Authors who want to make use of artwork already published are required by copyright law to ask the owner of the copyright (usually the publisher) for permission to do so. Please be careful to assign proper credit; for example, in the legend of a figure “…from (reference); reproduced by permission of….” If any verbatim quotations of text amount to more than a few words, the same procedure should be followed. If authors use material from their own published work, permission must be obtained from the publisher. If an article is accepted for publication the author must provide the copyright permissions for already published material. If the author receives permissions faxed from the permission grantor, (s)he may fax or mail these permissions to us.

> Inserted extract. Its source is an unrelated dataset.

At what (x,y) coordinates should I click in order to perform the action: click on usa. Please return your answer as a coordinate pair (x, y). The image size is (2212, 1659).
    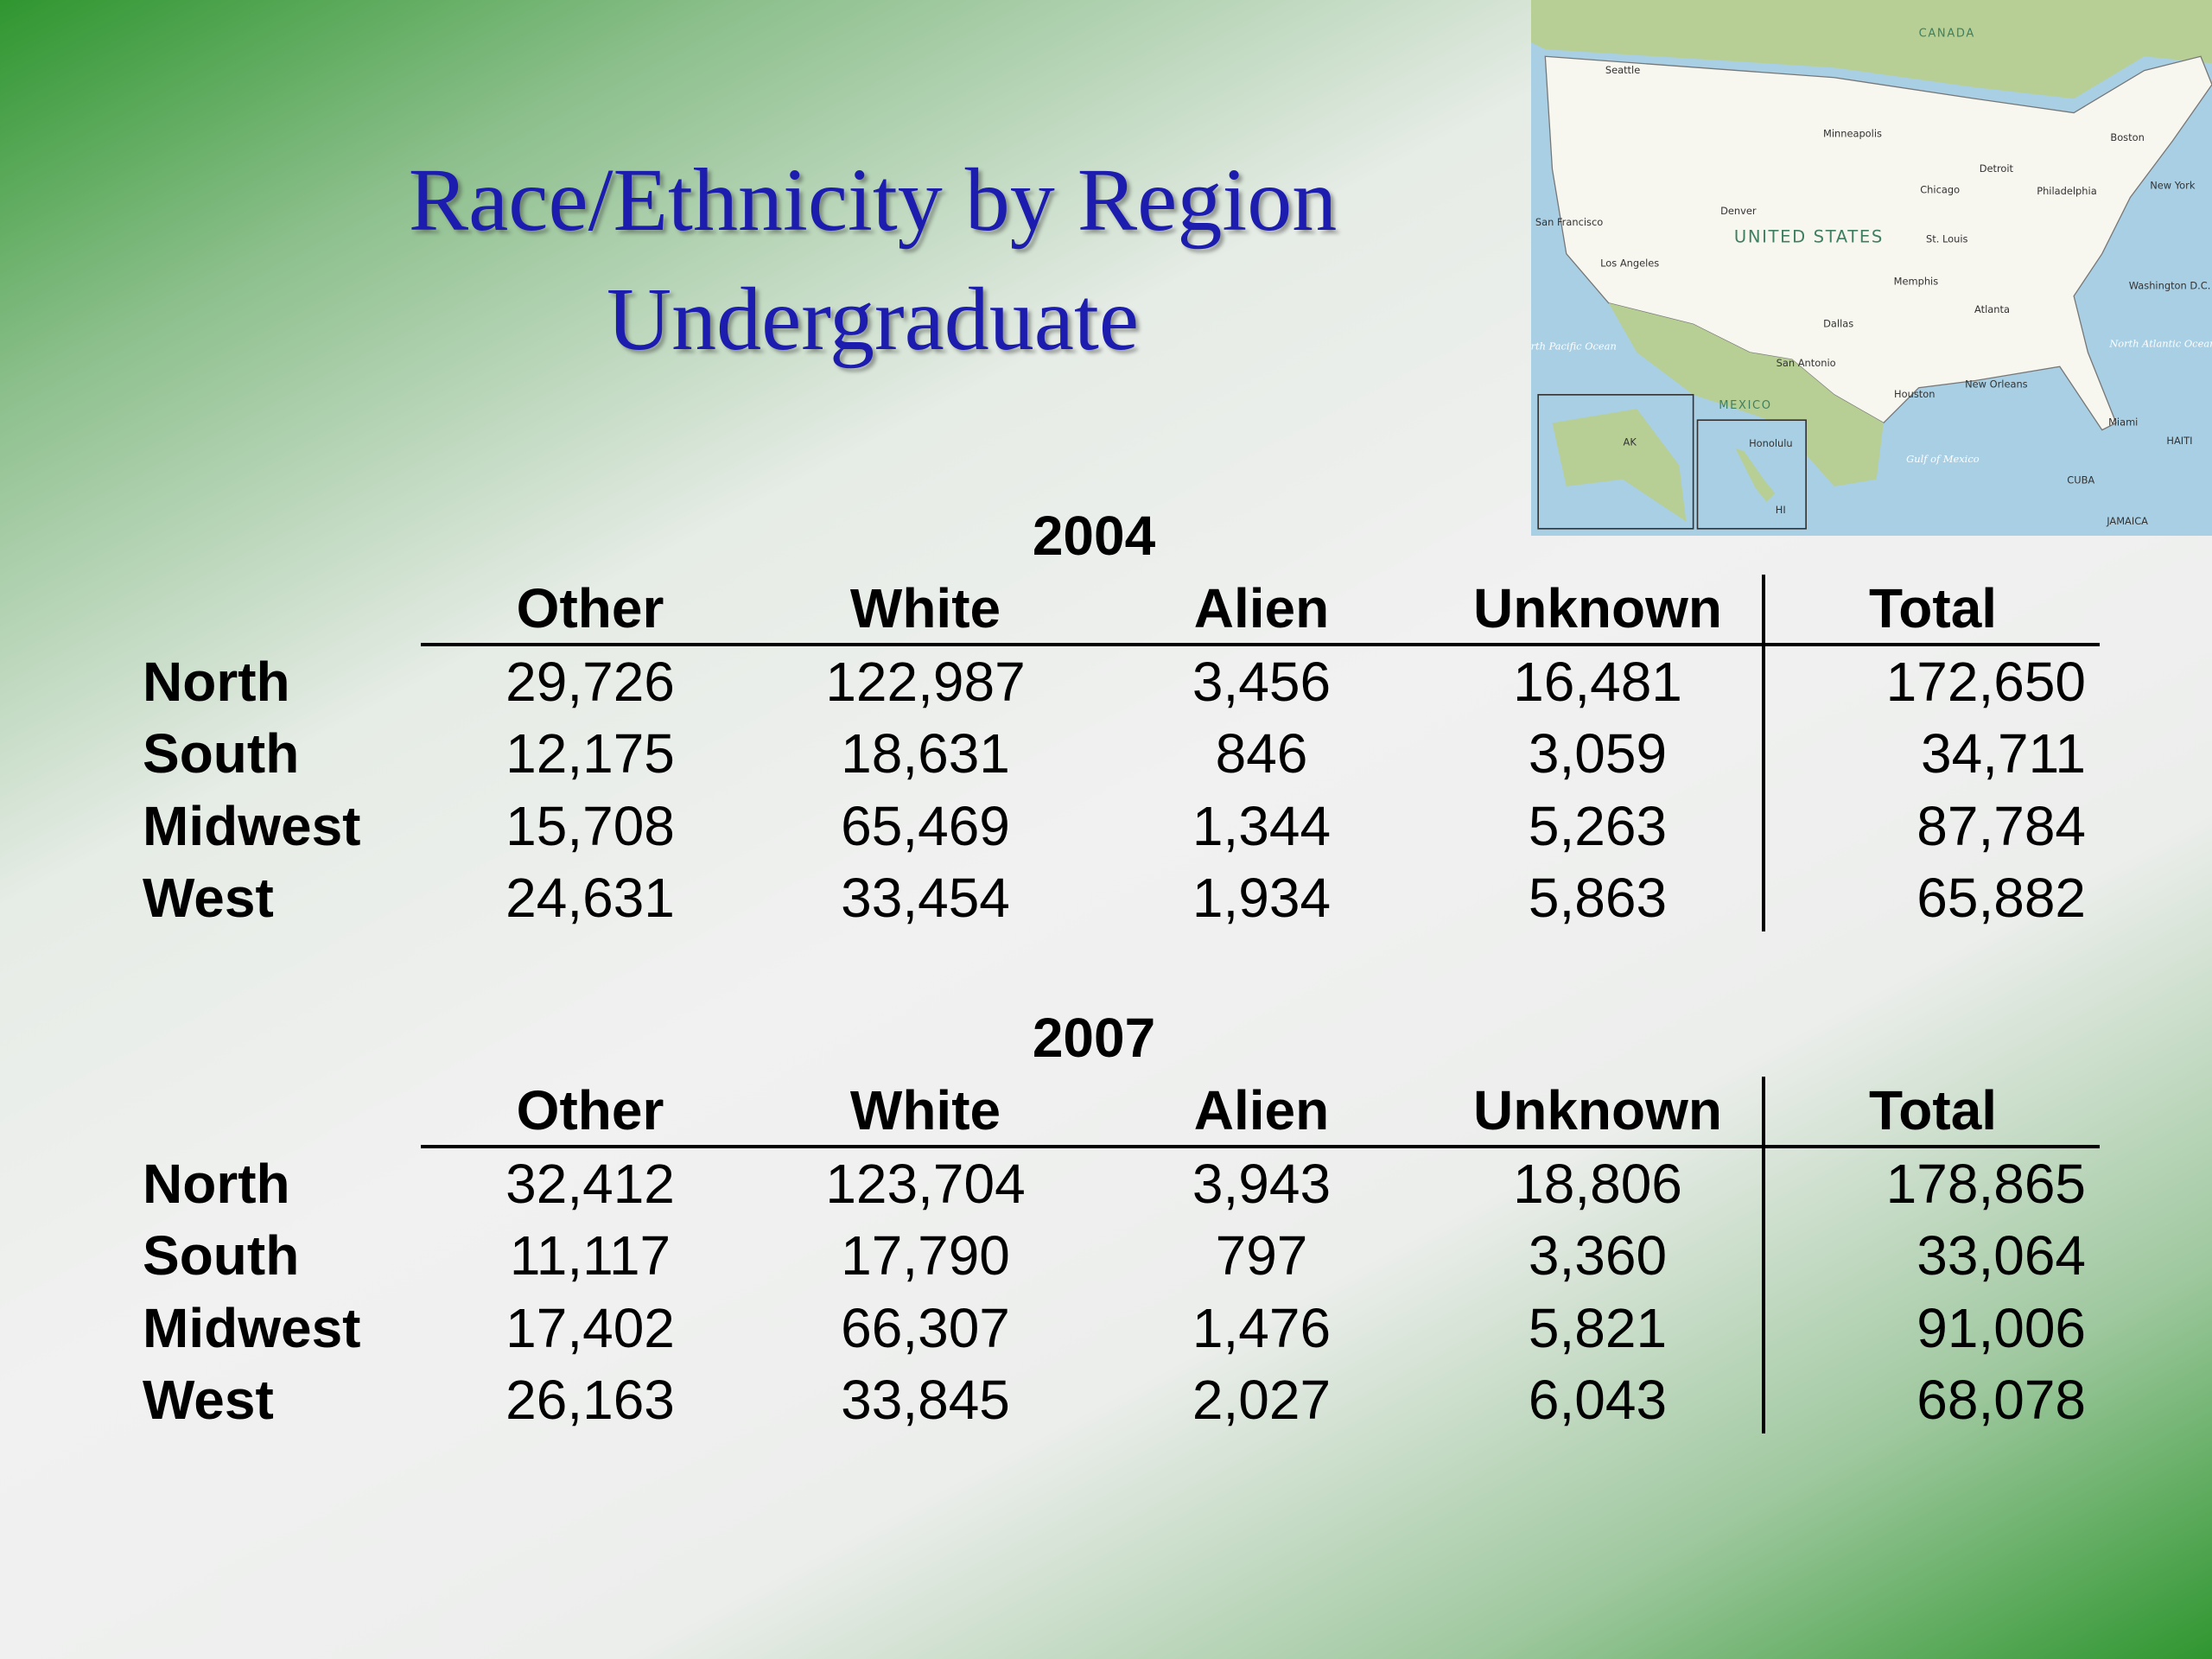
    Looking at the image, I should click on (1878, 243).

As publisher we require that authors secure permissions from information that is on the Web. For the journal and other publications associated with this organization the author must secure permission for anything that is reprinted.


In-text Citation

In-text citation and references should follow the most recent APA Style. When acknowledging your source materials, you will note the author’s name(s) and date of publication.  When the source is used as part of a sentence, cite the author(s) last name, with the publication date in parenthesis.  Example: Lauder and McHenry (2012)  If the sources are not part of a sentence, then the author’s name(s) and year would both appear in parenthesis; if there is more than one publication cited, alphabetize and separate the groups with semicolons.  Example: (Brown, Collins & Farber, 2007; Lauder & McHenry, 2011)  If the same group is cited multiple times and contains more than two individuals, after the first complete citation it may be shortened to the last name of the first author and ‘et al.’  Example: (Brown et al., 2007).

When directly quoting, you will include the page(s) number after the year. Example: “Quoted text…” (Brown et al., 2007, pp. 23-24). Note that the period falls after the in-text citation. Alternatively, you may have this: Brown et al. (2007) assert that “quoted text…” (p. 13).